[PATCH 09 of 10] phabricator: avoid calling differential.getrawdiff

Jun Wu quark at fb.com
Tue Jul 4 21:58:34 EDT 2017


# HG changeset patch
# User Jun Wu <quark at fb.com>
# Date 1499219074 25200
#      Tue Jul 04 18:44:34 2017 -0700
# Node ID 0e2c9cf54e09bacb4a019bc51693a9fecf1051a3
# Parent  0f202460887f66efa3ddbd1d9a7d8afca75c0114
# Available At https://bitbucket.org/quark-zju/hg-draft
#              hg pull https://bitbucket.org/quark-zju/hg-draft -r 0e2c9cf54e09
phabricator: avoid calling differential.getrawdiff

Previously, we call differential.getrawdiff per patch despite we have the
diff content already (returned by differential.querydiffs).
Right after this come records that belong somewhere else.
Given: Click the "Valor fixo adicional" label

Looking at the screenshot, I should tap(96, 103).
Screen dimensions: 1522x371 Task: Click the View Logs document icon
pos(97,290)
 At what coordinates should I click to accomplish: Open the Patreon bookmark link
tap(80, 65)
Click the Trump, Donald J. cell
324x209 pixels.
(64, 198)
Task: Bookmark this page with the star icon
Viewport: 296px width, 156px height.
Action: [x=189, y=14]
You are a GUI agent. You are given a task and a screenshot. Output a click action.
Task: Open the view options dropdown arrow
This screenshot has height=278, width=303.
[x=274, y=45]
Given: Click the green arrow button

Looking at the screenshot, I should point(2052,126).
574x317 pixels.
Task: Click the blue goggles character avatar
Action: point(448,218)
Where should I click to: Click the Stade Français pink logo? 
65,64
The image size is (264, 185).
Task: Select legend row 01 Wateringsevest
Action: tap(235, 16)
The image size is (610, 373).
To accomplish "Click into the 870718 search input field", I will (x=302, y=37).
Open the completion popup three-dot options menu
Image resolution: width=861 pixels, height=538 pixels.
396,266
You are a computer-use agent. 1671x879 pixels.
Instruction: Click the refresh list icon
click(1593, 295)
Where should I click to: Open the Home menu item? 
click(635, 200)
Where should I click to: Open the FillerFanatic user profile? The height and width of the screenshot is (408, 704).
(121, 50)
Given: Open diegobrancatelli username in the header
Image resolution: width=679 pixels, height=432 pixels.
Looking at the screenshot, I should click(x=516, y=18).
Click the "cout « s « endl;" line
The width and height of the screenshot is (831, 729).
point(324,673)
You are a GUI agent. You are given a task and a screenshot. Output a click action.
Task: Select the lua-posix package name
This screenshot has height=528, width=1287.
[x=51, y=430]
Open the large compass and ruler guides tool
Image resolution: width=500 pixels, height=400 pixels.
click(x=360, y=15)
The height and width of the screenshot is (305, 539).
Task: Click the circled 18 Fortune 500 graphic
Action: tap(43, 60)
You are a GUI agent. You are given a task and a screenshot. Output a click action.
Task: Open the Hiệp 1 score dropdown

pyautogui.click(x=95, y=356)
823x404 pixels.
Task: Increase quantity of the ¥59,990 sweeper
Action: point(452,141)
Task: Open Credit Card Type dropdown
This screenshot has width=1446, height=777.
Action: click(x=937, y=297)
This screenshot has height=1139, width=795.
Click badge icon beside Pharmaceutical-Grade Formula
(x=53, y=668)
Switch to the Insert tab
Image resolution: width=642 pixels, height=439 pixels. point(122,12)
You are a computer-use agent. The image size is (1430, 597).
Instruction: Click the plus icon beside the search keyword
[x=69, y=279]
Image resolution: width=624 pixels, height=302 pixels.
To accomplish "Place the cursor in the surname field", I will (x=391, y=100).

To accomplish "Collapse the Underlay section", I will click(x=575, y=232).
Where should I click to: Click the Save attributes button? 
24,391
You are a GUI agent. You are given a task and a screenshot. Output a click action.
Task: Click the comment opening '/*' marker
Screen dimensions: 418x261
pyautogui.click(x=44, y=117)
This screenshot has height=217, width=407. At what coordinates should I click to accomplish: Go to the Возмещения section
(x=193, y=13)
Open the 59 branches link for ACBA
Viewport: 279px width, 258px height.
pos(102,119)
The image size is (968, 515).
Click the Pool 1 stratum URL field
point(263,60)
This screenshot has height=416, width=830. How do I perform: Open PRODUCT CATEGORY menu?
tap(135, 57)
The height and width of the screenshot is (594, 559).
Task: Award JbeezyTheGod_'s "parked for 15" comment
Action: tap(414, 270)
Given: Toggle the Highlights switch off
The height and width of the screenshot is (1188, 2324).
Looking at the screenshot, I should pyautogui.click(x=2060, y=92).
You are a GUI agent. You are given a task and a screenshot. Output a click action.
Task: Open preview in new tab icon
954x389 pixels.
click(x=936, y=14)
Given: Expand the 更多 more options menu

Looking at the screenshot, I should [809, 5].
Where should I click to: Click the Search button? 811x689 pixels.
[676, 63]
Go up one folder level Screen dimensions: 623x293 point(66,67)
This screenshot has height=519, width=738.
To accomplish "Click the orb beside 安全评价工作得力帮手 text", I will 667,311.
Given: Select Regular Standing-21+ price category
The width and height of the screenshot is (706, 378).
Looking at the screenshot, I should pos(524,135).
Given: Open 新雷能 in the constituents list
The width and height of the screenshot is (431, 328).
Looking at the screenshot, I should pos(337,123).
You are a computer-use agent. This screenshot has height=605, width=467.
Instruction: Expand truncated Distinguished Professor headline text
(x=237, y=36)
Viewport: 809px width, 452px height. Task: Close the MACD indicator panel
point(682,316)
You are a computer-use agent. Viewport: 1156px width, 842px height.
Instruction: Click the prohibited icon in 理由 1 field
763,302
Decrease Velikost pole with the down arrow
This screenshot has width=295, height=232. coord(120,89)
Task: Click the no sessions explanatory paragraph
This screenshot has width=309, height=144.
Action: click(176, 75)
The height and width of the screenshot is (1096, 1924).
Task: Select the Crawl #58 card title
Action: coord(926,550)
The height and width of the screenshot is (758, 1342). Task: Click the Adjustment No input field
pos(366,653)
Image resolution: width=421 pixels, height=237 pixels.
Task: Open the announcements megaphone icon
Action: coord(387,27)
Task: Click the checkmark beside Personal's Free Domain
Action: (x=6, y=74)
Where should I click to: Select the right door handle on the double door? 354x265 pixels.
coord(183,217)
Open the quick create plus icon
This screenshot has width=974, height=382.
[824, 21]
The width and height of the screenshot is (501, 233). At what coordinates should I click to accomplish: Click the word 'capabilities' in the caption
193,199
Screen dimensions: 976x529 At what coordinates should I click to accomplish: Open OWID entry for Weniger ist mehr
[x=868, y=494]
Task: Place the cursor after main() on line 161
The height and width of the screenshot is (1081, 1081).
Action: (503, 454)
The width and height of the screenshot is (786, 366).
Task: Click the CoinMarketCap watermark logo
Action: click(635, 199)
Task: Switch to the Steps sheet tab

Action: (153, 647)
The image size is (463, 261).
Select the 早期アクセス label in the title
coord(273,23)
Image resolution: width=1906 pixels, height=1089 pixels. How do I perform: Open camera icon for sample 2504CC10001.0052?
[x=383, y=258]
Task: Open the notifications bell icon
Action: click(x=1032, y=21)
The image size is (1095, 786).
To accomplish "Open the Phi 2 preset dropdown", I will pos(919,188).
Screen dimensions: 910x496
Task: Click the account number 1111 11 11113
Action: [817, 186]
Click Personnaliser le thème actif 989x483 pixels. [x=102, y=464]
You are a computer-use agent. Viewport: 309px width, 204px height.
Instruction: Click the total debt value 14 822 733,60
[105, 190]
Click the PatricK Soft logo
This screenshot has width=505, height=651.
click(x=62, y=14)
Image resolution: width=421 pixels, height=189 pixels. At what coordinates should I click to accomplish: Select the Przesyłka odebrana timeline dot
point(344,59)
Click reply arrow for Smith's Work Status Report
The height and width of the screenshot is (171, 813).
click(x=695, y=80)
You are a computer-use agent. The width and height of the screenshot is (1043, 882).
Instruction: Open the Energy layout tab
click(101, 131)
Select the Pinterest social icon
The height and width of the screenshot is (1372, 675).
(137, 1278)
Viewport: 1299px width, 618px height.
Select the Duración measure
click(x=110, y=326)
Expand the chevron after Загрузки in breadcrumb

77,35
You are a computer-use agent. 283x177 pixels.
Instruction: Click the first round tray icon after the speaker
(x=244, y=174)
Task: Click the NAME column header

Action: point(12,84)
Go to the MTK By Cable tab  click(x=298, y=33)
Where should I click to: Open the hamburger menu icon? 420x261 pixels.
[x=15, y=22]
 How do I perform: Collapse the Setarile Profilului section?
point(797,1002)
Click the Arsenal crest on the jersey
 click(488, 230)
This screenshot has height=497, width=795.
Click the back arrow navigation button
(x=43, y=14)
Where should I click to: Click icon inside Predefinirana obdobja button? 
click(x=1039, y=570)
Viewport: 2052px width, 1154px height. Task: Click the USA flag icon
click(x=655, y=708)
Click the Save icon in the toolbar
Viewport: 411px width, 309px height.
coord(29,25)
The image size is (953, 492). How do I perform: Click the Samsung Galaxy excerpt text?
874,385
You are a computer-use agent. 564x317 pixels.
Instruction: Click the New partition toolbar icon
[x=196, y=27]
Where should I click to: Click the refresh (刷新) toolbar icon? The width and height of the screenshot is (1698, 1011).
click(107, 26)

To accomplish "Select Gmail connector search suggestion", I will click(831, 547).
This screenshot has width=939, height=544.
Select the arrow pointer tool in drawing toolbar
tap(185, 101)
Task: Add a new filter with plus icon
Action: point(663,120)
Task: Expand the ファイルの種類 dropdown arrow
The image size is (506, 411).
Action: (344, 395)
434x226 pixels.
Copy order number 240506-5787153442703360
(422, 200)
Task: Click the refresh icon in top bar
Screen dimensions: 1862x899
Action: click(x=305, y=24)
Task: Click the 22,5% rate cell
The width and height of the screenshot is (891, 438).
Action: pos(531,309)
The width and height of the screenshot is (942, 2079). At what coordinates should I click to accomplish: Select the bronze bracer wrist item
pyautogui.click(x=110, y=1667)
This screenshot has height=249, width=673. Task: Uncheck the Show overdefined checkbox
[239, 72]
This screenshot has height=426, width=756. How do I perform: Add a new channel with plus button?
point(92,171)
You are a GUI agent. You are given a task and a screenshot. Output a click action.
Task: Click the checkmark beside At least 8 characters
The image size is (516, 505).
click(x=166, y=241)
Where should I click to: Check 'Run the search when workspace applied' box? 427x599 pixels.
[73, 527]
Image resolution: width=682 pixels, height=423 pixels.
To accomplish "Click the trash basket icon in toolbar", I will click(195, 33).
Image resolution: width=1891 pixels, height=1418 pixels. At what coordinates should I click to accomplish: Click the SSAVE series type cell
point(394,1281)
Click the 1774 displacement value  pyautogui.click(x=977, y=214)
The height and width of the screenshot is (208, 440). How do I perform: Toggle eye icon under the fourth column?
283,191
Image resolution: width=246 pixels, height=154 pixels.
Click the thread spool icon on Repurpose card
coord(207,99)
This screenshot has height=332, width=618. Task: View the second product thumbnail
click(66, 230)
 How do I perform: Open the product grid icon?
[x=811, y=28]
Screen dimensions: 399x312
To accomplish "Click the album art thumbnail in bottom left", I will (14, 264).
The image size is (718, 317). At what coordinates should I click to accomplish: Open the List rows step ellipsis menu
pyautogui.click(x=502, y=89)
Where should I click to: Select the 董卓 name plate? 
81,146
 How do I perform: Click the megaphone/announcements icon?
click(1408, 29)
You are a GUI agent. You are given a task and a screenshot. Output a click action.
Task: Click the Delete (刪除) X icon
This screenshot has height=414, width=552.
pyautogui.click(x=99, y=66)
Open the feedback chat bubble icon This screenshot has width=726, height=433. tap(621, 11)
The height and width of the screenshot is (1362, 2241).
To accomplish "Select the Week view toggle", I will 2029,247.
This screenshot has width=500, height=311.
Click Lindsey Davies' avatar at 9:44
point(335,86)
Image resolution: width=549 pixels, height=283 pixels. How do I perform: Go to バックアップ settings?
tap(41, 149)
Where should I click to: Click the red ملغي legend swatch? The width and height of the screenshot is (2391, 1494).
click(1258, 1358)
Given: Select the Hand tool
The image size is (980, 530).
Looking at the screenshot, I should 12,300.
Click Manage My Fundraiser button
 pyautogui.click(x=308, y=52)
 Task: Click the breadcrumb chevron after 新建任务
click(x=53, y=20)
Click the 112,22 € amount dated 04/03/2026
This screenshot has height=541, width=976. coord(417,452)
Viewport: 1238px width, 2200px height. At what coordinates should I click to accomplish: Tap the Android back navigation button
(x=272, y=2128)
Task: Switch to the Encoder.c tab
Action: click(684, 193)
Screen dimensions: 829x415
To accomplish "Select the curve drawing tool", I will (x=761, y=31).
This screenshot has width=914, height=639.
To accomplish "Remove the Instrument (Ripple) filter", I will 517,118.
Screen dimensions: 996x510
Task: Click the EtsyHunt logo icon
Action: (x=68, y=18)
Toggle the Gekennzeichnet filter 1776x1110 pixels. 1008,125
This patch implements the serialization logic of `differential.getrawdiff`
client-side so we no longer need calling differential.getrawdiff. This
removes one API call per patch.

Now fetching a stack of 10 patches is just 2 API calls in the best case.
Worst case batching does not work and it's 11 API calls. The "reading"
verbose message was removed since there is no remote IO needed to read a
patch in that loop now.

Using a test Phabricator instance, this patch reduces `phabread` reading a
10-patch stack from about 8 seconds to 1.3 seconds. Even with batching
disabled, reading that 10-patch stack could be done in 4 seconds.

Test Plan:

Create an interesting (contains multiple copies and renames, mixed mode
change with content changes) patch using the below script:

    hg init

    # long context could be more interesting
    seq 1 200 > long
    for i in a b c d e f g; do
      echo $i > $i
    done
    hg add .
    hg commit -m init

    sed -i '/10/d;s/22$/22.1\n22.2/g' long

    # multiple copies and moves
    for i in a b; do
      for j in 1 2 3 4; do
        hg cp $i "${i}${j}"
        [ $((j % 2)) = 0 ] && chmod +x "${i}${j}"
        [ $j -ge 3 ] && echo append >> "${i}${j}"
      done
    done

    hg rm a
    chmod +x c
    hg rm d
    hg mv e E
    chmod +x E
    rm f
    touch f
    hg commit -m change

Send it using `phabsend`, and retrieve it using `phabread`. Compare before
and after this patch. The only differences are:

  - This patch removes a blank line after a patch.
  - This patch does not omit `,1` in diff hunks. See [1].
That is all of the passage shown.